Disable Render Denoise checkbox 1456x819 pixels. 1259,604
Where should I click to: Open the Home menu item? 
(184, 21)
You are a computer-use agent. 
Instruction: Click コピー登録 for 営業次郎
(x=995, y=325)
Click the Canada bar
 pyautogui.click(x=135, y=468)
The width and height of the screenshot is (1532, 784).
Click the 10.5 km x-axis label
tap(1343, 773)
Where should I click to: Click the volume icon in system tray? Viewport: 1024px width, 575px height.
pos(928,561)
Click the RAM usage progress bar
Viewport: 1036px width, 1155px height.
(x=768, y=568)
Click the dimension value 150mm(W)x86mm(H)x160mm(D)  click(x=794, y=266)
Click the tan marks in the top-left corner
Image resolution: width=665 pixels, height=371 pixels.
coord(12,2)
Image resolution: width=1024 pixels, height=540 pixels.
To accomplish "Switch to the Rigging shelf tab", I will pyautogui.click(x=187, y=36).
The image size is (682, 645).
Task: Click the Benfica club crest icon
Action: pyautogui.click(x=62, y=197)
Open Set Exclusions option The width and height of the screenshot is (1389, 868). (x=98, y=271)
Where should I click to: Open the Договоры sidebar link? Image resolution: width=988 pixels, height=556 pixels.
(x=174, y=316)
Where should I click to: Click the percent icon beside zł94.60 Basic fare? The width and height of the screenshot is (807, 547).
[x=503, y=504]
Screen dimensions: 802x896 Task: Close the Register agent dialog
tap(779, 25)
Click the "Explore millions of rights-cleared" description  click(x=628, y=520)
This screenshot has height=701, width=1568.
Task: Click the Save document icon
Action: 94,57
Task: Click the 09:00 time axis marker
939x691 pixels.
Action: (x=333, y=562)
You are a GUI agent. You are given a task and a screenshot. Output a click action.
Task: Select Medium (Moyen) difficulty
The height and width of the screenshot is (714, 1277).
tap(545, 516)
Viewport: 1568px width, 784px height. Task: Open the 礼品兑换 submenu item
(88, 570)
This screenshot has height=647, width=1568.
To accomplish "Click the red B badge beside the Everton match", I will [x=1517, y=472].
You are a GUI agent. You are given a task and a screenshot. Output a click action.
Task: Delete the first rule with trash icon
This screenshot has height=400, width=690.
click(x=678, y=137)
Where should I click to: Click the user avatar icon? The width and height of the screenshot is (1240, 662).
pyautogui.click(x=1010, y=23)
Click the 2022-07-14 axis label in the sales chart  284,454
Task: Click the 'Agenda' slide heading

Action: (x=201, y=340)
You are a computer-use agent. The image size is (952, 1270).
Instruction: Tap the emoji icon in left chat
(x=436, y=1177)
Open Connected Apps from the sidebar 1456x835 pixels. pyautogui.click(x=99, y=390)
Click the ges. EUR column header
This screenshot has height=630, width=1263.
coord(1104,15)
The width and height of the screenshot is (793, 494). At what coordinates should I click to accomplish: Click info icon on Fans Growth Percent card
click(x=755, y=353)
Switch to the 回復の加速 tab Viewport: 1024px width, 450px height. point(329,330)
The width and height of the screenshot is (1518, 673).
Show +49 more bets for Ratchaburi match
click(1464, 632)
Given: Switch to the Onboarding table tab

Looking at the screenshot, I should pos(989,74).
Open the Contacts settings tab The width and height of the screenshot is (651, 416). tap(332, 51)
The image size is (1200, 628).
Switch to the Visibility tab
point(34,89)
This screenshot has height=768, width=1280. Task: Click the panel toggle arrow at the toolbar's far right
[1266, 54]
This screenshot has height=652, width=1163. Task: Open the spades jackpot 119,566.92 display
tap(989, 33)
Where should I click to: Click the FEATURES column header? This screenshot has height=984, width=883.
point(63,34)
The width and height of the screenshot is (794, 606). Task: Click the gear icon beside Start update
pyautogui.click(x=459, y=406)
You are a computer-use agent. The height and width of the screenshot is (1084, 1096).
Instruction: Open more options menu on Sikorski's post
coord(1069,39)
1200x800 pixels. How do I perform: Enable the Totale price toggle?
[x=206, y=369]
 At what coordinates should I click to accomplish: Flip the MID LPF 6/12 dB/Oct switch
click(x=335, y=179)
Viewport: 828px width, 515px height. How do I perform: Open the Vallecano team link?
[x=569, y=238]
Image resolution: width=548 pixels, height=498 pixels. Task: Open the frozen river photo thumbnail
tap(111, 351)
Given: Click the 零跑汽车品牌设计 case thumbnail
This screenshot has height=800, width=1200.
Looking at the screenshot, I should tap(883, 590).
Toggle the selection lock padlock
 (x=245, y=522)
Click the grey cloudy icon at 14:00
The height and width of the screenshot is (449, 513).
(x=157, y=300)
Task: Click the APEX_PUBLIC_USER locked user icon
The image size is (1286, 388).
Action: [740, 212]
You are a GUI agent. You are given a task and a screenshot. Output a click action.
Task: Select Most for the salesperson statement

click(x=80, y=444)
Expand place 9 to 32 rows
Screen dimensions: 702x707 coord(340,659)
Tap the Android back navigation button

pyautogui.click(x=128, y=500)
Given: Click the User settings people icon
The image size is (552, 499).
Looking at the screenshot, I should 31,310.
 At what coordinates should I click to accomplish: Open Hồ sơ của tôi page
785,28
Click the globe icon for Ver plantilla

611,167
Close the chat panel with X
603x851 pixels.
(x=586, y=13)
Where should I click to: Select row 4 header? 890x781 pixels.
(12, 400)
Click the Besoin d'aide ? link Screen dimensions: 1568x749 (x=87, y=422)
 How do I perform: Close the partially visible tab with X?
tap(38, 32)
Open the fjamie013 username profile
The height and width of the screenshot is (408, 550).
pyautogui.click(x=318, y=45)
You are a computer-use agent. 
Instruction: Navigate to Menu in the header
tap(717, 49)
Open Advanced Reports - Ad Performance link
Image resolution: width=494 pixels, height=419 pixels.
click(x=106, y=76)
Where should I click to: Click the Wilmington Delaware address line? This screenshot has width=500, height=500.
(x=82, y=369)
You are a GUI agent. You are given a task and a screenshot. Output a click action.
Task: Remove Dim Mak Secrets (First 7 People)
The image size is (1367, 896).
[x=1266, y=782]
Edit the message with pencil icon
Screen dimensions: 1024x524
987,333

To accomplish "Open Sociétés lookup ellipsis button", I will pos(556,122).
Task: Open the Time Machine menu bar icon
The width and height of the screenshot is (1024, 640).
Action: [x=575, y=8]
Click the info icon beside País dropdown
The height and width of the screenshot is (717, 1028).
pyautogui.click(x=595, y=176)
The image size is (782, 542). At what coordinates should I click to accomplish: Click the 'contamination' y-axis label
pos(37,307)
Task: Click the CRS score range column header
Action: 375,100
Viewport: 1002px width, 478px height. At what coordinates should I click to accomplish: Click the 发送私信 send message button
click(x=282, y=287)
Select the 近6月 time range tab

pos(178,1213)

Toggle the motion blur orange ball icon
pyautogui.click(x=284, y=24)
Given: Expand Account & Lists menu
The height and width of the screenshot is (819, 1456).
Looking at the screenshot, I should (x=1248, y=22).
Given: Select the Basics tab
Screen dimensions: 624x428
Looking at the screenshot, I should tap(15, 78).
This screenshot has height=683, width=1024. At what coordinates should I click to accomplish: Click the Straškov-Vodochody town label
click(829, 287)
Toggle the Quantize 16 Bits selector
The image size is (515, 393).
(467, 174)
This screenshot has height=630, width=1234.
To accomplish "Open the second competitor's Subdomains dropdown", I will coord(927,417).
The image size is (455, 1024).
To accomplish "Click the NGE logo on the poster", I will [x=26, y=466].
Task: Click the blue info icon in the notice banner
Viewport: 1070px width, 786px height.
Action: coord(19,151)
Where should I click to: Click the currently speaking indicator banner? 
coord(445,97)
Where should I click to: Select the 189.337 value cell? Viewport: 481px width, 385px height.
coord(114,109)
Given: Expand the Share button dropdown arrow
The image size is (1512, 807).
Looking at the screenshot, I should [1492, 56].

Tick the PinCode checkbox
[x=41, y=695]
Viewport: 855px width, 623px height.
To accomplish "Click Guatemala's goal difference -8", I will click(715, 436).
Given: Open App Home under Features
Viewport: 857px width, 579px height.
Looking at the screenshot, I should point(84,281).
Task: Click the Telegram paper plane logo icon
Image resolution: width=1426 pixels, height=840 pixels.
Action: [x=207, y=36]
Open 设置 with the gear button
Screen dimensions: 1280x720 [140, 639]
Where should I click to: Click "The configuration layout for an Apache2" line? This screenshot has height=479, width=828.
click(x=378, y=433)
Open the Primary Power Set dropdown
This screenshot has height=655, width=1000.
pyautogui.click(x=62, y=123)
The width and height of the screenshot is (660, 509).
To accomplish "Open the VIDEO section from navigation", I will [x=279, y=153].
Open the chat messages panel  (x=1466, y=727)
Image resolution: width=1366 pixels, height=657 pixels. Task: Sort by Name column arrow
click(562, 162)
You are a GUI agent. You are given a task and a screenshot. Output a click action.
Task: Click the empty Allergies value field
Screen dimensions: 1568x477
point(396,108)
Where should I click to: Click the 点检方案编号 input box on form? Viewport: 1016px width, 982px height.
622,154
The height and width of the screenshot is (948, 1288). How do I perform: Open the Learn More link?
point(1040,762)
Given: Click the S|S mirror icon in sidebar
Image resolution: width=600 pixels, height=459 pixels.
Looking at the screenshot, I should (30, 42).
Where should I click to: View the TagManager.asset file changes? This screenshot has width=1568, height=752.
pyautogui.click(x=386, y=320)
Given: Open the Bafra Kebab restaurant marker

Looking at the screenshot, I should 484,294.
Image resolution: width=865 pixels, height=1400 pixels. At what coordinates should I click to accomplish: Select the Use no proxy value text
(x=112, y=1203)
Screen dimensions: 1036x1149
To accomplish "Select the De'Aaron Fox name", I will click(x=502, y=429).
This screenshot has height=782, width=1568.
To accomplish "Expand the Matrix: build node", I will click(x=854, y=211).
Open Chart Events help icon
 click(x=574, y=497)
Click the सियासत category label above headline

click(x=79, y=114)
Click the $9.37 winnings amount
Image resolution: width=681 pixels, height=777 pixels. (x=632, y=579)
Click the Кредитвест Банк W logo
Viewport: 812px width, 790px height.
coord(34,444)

* * * * * * *

● **Work to be completed**:
Above are some lines. Repeat exactly, and only, those from the line that has "The image size is (455, 1024)." through the line that has "Viewport: 855px width, 623px height.".

● **Reply**:
The image size is (455, 1024).
To accomplish "Click the NGE logo on the poster", I will [x=26, y=466].
Task: Click the blue info icon in the notice banner
Viewport: 1070px width, 786px height.
Action: coord(19,151)
Where should I click to: Click the currently speaking indicator banner? 
coord(445,97)
Where should I click to: Select the 189.337 value cell? Viewport: 481px width, 385px height.
coord(114,109)
Given: Expand the Share button dropdown arrow
The image size is (1512, 807).
Looking at the screenshot, I should [1492, 56].

Tick the PinCode checkbox
[x=41, y=695]
Viewport: 855px width, 623px height.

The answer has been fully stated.